TEMPO.CO, Jakarta - Puluhan korban lumpur Lapindo yang berkas ganti ruginya belum dibayar menggelar istighasah dan sumpah pocong di tanggul lumpur titik 21, Desa Siring, Porong, Sidoarjo, Jawa Timur, Senin, 26 Oktober 2015. Mereka berdoa agar berkas ganti ruginya segera dibayar.
Istighasah dan sumpah pocong itu dilakukan persis di depan patung atau ogoh-ogoh Ical, panggilan Aburizal Bakrie. "Sumpah pocong ini berani kami lakukan karena berkas yang dimiliki warga memang benar," kata perwakilan korban lumpur, Abdul Fattah, Senin, 26 Oktober 2015.
Jumlah berkas ganti rugi warga yang belum dibayar karena masih dianggap bermasalah oleh PT Minarak Lapindo Jaya ada 80 berkas. Dari jumlah itu, selain karena masalah waris, sebagian besar disebabkan sengketa status tanah basah dan tanah kering.

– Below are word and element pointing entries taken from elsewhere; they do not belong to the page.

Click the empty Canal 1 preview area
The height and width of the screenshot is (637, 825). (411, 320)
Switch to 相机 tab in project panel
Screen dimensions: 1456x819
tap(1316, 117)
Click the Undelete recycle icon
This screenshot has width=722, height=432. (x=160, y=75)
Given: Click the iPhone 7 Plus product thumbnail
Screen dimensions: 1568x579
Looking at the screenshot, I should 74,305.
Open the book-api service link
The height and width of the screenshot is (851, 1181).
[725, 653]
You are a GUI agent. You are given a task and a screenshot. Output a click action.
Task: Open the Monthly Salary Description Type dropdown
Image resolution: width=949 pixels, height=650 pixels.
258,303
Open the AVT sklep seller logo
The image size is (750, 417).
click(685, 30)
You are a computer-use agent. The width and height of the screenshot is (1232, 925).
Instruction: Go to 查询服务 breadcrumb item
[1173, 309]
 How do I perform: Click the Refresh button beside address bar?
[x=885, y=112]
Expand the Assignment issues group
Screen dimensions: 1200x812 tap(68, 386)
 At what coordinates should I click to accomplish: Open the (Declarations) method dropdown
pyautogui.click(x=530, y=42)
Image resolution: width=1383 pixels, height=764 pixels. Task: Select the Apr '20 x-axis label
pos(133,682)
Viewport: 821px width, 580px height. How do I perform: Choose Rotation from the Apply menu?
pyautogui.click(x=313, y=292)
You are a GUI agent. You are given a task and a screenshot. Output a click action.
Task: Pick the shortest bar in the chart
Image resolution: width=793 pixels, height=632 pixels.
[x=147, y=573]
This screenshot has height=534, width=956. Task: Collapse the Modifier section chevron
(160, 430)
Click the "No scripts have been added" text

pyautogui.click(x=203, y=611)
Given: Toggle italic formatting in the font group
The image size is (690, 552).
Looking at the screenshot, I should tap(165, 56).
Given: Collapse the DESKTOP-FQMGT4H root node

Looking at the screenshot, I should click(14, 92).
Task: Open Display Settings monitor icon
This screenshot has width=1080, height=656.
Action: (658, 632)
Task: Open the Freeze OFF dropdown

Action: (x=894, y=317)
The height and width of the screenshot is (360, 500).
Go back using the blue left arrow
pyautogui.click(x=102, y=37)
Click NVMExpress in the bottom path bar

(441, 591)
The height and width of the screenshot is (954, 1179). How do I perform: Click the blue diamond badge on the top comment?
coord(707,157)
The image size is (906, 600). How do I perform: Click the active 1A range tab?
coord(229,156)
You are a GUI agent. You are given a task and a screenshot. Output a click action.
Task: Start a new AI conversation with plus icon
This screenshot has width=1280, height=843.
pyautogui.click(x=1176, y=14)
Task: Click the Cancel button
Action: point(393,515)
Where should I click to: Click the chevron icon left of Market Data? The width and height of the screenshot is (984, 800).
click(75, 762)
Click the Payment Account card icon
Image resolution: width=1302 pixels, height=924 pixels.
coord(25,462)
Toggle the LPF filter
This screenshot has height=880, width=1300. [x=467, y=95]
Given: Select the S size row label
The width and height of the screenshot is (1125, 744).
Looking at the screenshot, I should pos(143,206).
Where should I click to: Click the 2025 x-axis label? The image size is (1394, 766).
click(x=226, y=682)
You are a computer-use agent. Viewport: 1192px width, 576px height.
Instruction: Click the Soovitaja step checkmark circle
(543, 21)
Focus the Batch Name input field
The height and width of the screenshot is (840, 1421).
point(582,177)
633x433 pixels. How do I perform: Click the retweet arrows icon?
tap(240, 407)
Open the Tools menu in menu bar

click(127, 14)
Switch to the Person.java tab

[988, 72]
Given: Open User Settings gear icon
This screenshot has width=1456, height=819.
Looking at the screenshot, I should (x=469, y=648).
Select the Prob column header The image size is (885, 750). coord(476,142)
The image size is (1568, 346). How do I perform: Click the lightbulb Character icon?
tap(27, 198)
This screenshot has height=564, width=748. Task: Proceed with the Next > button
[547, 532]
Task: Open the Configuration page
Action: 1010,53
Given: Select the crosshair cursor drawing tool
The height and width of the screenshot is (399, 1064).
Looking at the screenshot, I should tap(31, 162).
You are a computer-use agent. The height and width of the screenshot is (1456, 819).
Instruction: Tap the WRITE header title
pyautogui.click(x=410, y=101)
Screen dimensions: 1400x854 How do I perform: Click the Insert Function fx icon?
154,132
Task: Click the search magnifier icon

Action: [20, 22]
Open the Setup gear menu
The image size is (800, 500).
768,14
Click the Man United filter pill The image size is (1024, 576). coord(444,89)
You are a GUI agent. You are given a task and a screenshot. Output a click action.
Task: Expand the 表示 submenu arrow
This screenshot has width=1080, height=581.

PT Minarak Lapindo Jaya tidak mau membayar tanah warga sesuai kesepakatan awal saat pembayaran 20 persen. Berdasarkan kesepakatan, tanah warga dibayar dengan tanah kering. Namun, saat pemerintah memberikan dana talangan, Minarak diduga justru melanggar.
Minarak hanya mau membayar dengan presentase 60 persen tanah kering dan 40 persen tanah basah. Sementara harga tanah basah dan kering terpaut jauh. Tanah basah hanya dibayar Rp 120 ribu per meter, sedangkan tanah kering Rp 1 juta.
Saat ini berkas ganti rugi warga masih ditahan Minarak dan belum diserahkan ke Badan Penanggulang Lumpur Sidoarjo (BPLS) untuk divalidasi sebagai syarat pencairan dana talangan ganti rugi sebelum dikirim ke kantor perbendaharan negara di Jakarta. "Kami berharap pemerintah pusat mengawal," ujarnya.
Pembayaran dana talangan ganti rugi saat ini masih menyisahkan 128 dari total 3.331 berkas. Jumlah itu termasuk 80 berkas di atas. Selebihnya belum dibayar karena belum melakukan tanda tangan nominatif dan tinggal menunggu pengiriman berkas ke
kantor perbendaharaan negara di Jakarta.